Segment Start: MATERIALS PROVIDED

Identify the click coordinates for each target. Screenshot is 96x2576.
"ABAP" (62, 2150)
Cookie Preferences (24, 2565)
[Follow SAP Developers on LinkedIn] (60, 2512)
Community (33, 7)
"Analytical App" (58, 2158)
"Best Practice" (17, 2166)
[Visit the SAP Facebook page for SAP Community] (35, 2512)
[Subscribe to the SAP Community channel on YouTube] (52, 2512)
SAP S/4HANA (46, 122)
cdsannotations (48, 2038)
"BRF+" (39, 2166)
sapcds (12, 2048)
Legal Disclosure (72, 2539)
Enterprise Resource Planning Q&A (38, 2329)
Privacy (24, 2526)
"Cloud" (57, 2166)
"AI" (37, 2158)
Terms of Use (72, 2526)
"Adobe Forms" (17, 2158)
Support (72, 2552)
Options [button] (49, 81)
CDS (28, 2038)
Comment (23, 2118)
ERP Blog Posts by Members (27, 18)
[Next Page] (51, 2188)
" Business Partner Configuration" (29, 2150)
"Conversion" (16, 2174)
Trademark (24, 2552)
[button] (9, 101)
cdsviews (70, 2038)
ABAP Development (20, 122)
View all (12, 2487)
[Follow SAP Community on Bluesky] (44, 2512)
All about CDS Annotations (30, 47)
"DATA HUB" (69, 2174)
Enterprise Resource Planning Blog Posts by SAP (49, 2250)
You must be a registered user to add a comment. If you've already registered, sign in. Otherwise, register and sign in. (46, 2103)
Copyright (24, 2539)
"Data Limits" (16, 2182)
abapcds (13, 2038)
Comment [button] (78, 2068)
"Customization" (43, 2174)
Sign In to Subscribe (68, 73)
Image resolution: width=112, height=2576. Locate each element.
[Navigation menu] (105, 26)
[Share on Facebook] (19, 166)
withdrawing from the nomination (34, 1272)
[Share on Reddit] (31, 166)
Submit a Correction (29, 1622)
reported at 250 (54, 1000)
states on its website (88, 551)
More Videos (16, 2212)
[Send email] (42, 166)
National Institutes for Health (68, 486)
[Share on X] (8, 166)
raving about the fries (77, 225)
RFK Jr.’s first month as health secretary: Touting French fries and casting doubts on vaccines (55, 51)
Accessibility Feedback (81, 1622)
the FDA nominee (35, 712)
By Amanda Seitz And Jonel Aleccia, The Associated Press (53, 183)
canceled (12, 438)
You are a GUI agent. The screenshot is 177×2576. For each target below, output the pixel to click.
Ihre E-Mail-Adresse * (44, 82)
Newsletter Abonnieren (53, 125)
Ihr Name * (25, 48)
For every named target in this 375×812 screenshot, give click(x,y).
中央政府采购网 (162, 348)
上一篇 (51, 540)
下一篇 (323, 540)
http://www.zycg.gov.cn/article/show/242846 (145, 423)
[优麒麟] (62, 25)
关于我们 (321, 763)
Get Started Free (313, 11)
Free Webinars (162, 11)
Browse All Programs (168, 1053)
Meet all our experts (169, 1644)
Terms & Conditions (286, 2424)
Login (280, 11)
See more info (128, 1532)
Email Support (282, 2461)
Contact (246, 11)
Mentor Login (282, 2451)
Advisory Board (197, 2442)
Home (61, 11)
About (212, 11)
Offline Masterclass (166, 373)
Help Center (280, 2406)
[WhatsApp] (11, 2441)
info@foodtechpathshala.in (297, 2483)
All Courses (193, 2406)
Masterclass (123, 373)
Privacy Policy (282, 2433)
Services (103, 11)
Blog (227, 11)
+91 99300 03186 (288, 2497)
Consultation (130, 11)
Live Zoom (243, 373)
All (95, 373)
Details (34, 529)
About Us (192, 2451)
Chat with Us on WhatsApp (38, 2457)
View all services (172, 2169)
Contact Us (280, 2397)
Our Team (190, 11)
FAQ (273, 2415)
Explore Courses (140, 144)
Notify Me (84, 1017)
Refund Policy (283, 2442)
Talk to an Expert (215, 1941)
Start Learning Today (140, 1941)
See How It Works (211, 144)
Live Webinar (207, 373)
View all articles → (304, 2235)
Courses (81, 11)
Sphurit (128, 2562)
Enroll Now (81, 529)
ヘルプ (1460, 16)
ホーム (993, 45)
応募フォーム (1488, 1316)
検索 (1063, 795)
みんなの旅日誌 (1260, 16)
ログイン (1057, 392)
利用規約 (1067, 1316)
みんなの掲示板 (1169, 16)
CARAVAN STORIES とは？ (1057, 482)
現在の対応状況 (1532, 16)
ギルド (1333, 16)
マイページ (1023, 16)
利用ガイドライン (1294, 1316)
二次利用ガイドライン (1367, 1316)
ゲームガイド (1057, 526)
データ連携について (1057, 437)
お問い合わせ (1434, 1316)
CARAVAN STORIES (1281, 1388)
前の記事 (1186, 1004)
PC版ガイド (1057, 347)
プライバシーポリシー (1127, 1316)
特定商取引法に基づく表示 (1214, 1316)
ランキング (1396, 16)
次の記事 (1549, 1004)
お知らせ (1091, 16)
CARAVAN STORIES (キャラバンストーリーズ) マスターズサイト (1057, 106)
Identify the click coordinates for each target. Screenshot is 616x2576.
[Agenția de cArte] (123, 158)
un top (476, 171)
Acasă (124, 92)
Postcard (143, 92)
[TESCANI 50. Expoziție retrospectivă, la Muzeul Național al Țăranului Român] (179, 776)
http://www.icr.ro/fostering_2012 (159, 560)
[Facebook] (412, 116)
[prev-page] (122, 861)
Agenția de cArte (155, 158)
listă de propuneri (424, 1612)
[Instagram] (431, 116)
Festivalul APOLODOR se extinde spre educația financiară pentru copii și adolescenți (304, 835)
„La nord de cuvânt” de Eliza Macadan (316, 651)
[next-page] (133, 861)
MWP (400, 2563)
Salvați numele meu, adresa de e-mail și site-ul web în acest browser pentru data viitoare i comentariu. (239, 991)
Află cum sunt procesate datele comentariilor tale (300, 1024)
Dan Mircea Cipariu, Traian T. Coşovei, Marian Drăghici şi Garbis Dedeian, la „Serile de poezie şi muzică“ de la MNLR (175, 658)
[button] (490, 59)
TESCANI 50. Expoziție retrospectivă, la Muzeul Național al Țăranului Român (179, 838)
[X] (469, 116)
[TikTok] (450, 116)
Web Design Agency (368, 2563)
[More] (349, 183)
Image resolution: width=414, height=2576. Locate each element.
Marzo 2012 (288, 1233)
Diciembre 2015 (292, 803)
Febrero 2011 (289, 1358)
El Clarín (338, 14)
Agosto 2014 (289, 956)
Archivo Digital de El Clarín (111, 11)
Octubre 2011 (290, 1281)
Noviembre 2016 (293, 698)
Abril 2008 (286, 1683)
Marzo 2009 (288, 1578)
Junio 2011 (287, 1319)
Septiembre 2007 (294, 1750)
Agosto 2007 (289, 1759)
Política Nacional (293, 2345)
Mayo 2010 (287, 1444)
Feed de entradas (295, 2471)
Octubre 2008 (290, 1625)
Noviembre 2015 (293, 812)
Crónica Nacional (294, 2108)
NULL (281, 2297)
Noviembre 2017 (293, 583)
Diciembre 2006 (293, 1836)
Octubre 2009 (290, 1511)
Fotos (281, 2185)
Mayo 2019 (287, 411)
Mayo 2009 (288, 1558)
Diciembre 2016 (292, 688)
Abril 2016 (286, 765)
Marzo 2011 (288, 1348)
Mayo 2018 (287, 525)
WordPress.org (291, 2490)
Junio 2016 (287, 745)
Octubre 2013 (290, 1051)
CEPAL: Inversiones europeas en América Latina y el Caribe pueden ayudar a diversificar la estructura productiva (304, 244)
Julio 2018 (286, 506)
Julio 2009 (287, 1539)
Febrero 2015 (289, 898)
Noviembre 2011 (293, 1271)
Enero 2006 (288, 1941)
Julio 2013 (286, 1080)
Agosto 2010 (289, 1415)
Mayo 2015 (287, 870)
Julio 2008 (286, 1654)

Segment End: MATERIALS PROVIDED

[WHAT THE EXERCISE ASKS] Write the records out again so that each one matches the original exactly.

[ANSWER]
Identify the click coordinates for each target. Screenshot is 96x2576.
"ABAP" (62, 2150)
Cookie Preferences (24, 2565)
[Follow SAP Developers on LinkedIn] (60, 2512)
Community (33, 7)
"Analytical App" (58, 2158)
"Best Practice" (17, 2166)
[Visit the SAP Facebook page for SAP Community] (35, 2512)
[Subscribe to the SAP Community channel on YouTube] (52, 2512)
SAP S/4HANA (46, 122)
cdsannotations (48, 2038)
"BRF+" (39, 2166)
sapcds (12, 2048)
Legal Disclosure (72, 2539)
Enterprise Resource Planning Q&A (38, 2329)
Privacy (24, 2526)
"Cloud" (57, 2166)
"AI" (37, 2158)
Terms of Use (72, 2526)
"Adobe Forms" (17, 2158)
Support (72, 2552)
Options [button] (49, 81)
CDS (28, 2038)
Comment (23, 2118)
ERP Blog Posts by Members (27, 18)
[Next Page] (51, 2188)
" Business Partner Configuration" (29, 2150)
"Conversion" (16, 2174)
Trademark (24, 2552)
[button] (9, 101)
cdsviews (70, 2038)
ABAP Development (20, 122)
View all (12, 2487)
[Follow SAP Community on Bluesky] (44, 2512)
All about CDS Annotations (30, 47)
"DATA HUB" (69, 2174)
Enterprise Resource Planning Blog Posts by SAP (49, 2250)
You must be a registered user to add a comment. If you've already registered, sign in. Otherwise, register and sign in. (46, 2103)
Copyright (24, 2539)
"Data Limits" (16, 2182)
abapcds (13, 2038)
Comment [button] (78, 2068)
"Customization" (43, 2174)
Sign In to Subscribe (68, 73)
Image resolution: width=112, height=2576. Locate each element.
[Navigation menu] (105, 26)
[Share on Facebook] (19, 166)
withdrawing from the nomination (34, 1272)
[Share on Reddit] (31, 166)
Submit a Correction (29, 1622)
reported at 250 (54, 1000)
states on its website (88, 551)
More Videos (16, 2212)
[Send email] (42, 166)
National Institutes for Health (68, 486)
[Share on X] (8, 166)
raving about the fries (77, 225)
RFK Jr.’s first month as health secretary: Touting French fries and casting doubts on vaccines (55, 51)
Accessibility Feedback (81, 1622)
the FDA nominee (35, 712)
By Amanda Seitz And Jonel Aleccia, The Associated Press (53, 183)
canceled (12, 438)
You are a GUI agent. The screenshot is 177×2576. For each target below, output the pixel to click.
Ihre E-Mail-Adresse * (44, 82)
Newsletter Abonnieren (53, 125)
Ihr Name * (25, 48)
For every named target in this 375×812 screenshot, give click(x,y).
中央政府采购网 (162, 348)
上一篇 (51, 540)
下一篇 (323, 540)
http://www.zycg.gov.cn/article/show/242846 (145, 423)
[优麒麟] (62, 25)
关于我们 (321, 763)
Get Started Free (313, 11)
Free Webinars (162, 11)
Browse All Programs (168, 1053)
Meet all our experts (169, 1644)
Terms & Conditions (286, 2424)
Login (280, 11)
See more info (128, 1532)
Email Support (282, 2461)
Contact (246, 11)
Mentor Login (282, 2451)
Advisory Board (197, 2442)
Home (61, 11)
About (212, 11)
Offline Masterclass (166, 373)
Help Center (280, 2406)
[WhatsApp] (11, 2441)
info@foodtechpathshala.in (297, 2483)
All Courses (193, 2406)
Masterclass (123, 373)
Privacy Policy (282, 2433)
Services (103, 11)
Blog (227, 11)
+91 99300 03186 (288, 2497)
Consultation (130, 11)
Live Zoom (243, 373)
All (95, 373)
Details (34, 529)
About Us (192, 2451)
Chat with Us on WhatsApp (38, 2457)
View all services (172, 2169)
Contact Us (280, 2397)
Our Team (190, 11)
FAQ (273, 2415)
Explore Courses (140, 144)
Notify Me (84, 1017)
Refund Policy (283, 2442)
Talk to an Expert (215, 1941)
Start Learning Today (140, 1941)
See How It Works (211, 144)
Live Webinar (207, 373)
View all articles → (304, 2235)
Courses (81, 11)
Sphurit (128, 2562)
Enroll Now (81, 529)
ヘルプ (1460, 16)
ホーム (993, 45)
応募フォーム (1488, 1316)
検索 (1063, 795)
みんなの旅日誌 (1260, 16)
ログイン (1057, 392)
利用規約 (1067, 1316)
みんなの掲示板 (1169, 16)
CARAVAN STORIES とは？ (1057, 482)
現在の対応状況 (1532, 16)
ギルド (1333, 16)
マイページ (1023, 16)
利用ガイドライン (1294, 1316)
二次利用ガイドライン (1367, 1316)
ゲームガイド (1057, 526)
データ連携について (1057, 437)
お問い合わせ (1434, 1316)
CARAVAN STORIES (1281, 1388)
前の記事 (1186, 1004)
PC版ガイド (1057, 347)
プライバシーポリシー (1127, 1316)
特定商取引法に基づく表示 (1214, 1316)
ランキング (1396, 16)
次の記事 (1549, 1004)
お知らせ (1091, 16)
CARAVAN STORIES (キャラバンストーリーズ) マスターズサイト (1057, 106)
Identify the click coordinates for each target. Screenshot is 616x2576.
[Agenția de cArte] (123, 158)
un top (476, 171)
Acasă (124, 92)
Postcard (143, 92)
[TESCANI 50. Expoziție retrospectivă, la Muzeul Național al Țăranului Român] (179, 776)
http://www.icr.ro/fostering_2012 (159, 560)
[Facebook] (412, 116)
[prev-page] (122, 861)
Agenția de cArte (155, 158)
listă de propuneri (424, 1612)
[Instagram] (431, 116)
Festivalul APOLODOR se extinde spre educația financiară pentru copii și adolescenți (304, 835)
„La nord de cuvânt” de Eliza Macadan (316, 651)
[next-page] (133, 861)
MWP (400, 2563)
Salvați numele meu, adresa de e-mail și site-ul web în acest browser pentru data viitoare i comentariu. (239, 991)
Află cum sunt procesate datele comentariilor tale (300, 1024)
Dan Mircea Cipariu, Traian T. Coşovei, Marian Drăghici şi Garbis Dedeian, la „Serile de poezie şi muzică“ de la MNLR (175, 658)
[button] (490, 59)
TESCANI 50. Expoziție retrospectivă, la Muzeul Național al Țăranului Român (179, 838)
[X] (469, 116)
[TikTok] (450, 116)
Web Design Agency (368, 2563)
[More] (349, 183)
Image resolution: width=414, height=2576. Locate each element.
Marzo 2012 (288, 1233)
Diciembre 2015 (292, 803)
Febrero 2011 (289, 1358)
El Clarín (338, 14)
Agosto 2014 (289, 956)
Archivo Digital de El Clarín (111, 11)
Octubre 2011 (290, 1281)
Noviembre 2016 (293, 698)
Abril 2008 (286, 1683)
Marzo 2009 (288, 1578)
Junio 2011 (287, 1319)
Septiembre 2007 (294, 1750)
Agosto 2007 (289, 1759)
Política Nacional (293, 2345)
Mayo 2010 (287, 1444)
Feed de entradas (295, 2471)
Octubre 2008 (290, 1625)
Noviembre 2015 (293, 812)
Crónica Nacional (294, 2108)
NULL (281, 2297)
Noviembre 2017 (293, 583)
Diciembre 2006 (293, 1836)
Octubre 2009 (290, 1511)
Fotos (281, 2185)
Mayo 2019 (287, 411)
Mayo 2009 (288, 1558)
Diciembre 2016 (292, 688)
Abril 2016 (286, 765)
Marzo 2011 (288, 1348)
Mayo 2018 (287, 525)
WordPress.org (291, 2490)
Junio 2016 (287, 745)
Octubre 2013 (290, 1051)
CEPAL: Inversiones europeas en América Latina y el Caribe pueden ayudar a diversificar la estructura productiva (304, 244)
Julio 2018 (286, 506)
Julio 2009 (287, 1539)
Febrero 2015 (289, 898)
Noviembre 2011 (293, 1271)
Enero 2006 (288, 1941)
Julio 2013 (286, 1080)
Agosto 2010 (289, 1415)
Mayo 2015 (287, 870)
Julio 2008 (286, 1654)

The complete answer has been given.